WORK ITEM — Output only the lines from the one holding "ingresá acá. (527, 2294)" to the end of the data below, please, copied exactly.

[[ INFORMATION GIVEN open ]]

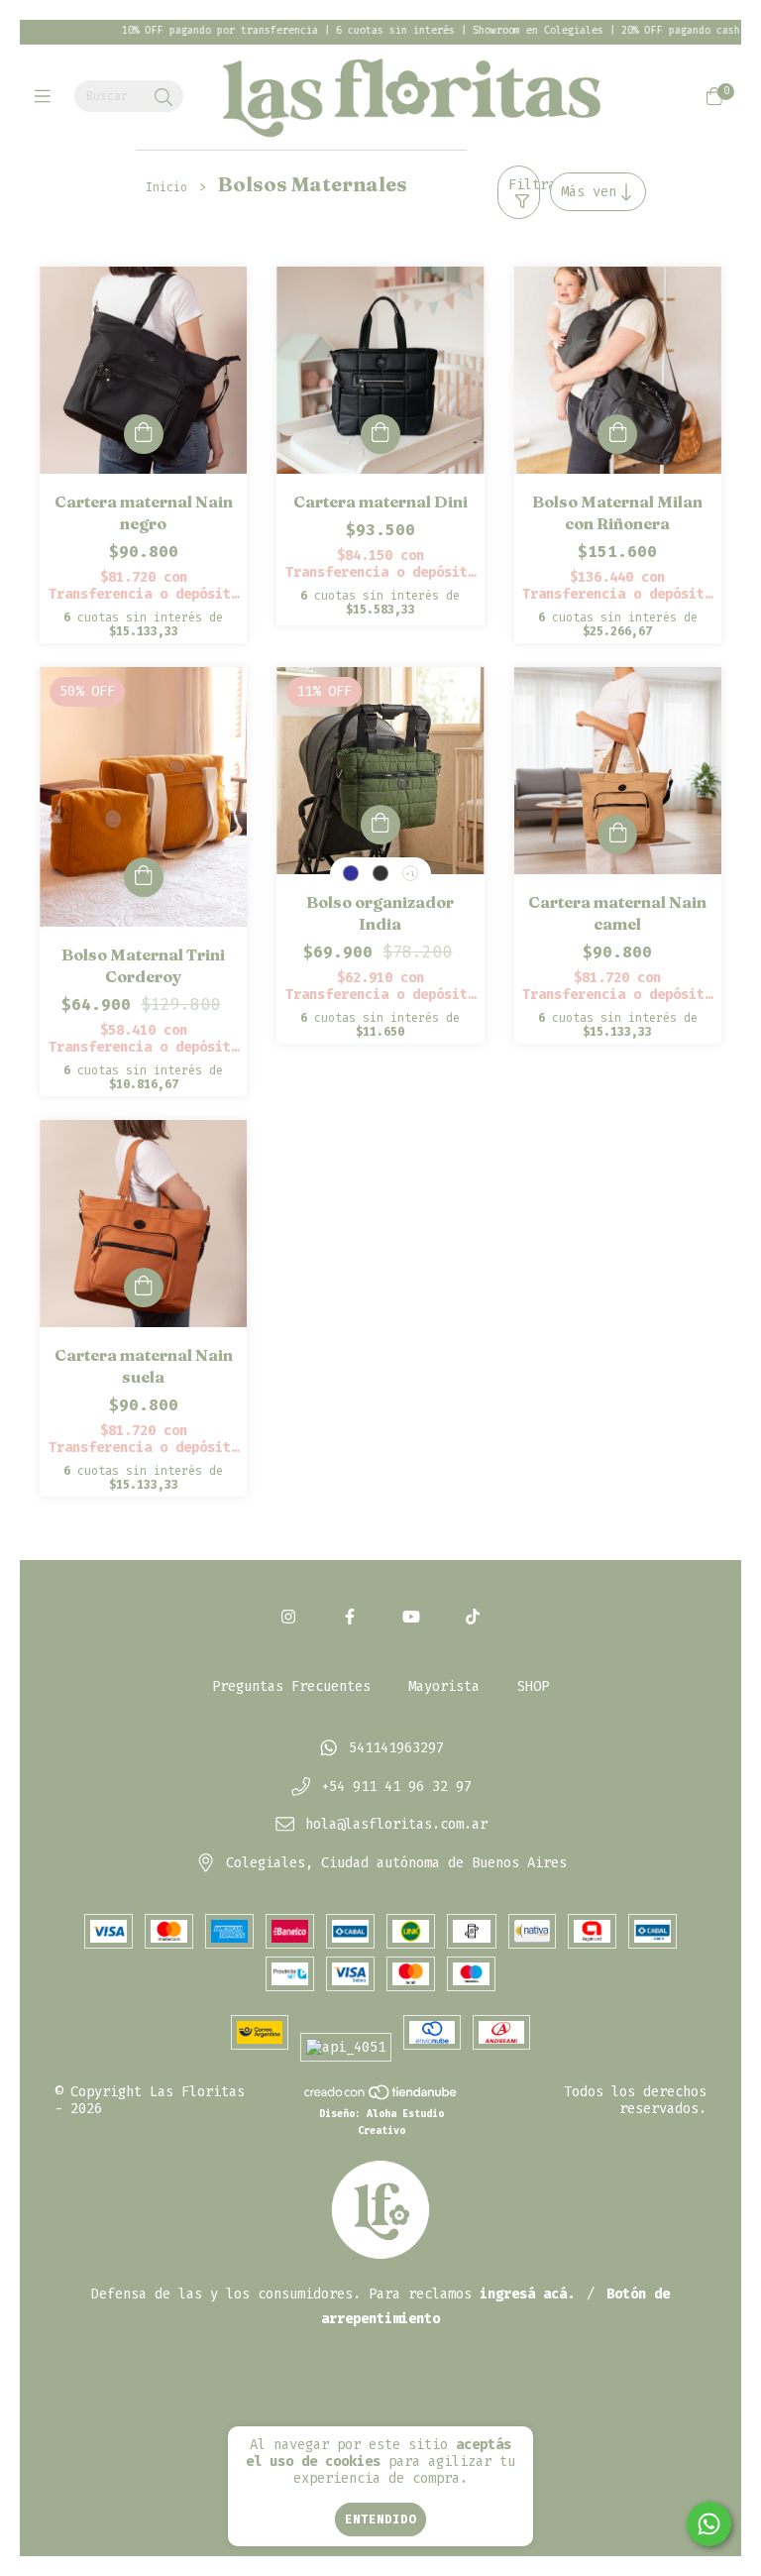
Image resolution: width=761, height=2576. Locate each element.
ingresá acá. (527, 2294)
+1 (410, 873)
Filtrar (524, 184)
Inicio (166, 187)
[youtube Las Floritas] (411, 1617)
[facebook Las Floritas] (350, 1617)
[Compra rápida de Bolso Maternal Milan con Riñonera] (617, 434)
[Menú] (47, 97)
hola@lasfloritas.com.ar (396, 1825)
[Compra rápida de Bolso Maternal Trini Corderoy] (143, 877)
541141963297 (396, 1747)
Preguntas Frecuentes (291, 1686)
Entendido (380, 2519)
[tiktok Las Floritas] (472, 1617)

[[ INFORMATION GIVEN closed ]]

REPLY TO THE TASK —
ingresá acá. (527, 2294)
+1 (410, 873)
Filtrar (524, 184)
Inicio (166, 187)
[youtube Las Floritas] (411, 1617)
[facebook Las Floritas] (350, 1617)
[Compra rápida de Bolso Maternal Milan con Riñonera] (617, 434)
[Menú] (47, 97)
hola@lasfloritas.com.ar (396, 1825)
[Compra rápida de Bolso Maternal Trini Corderoy] (143, 877)
541141963297 (396, 1747)
Preguntas Frecuentes (291, 1686)
Entendido (380, 2519)
[tiktok Las Floritas] (472, 1617)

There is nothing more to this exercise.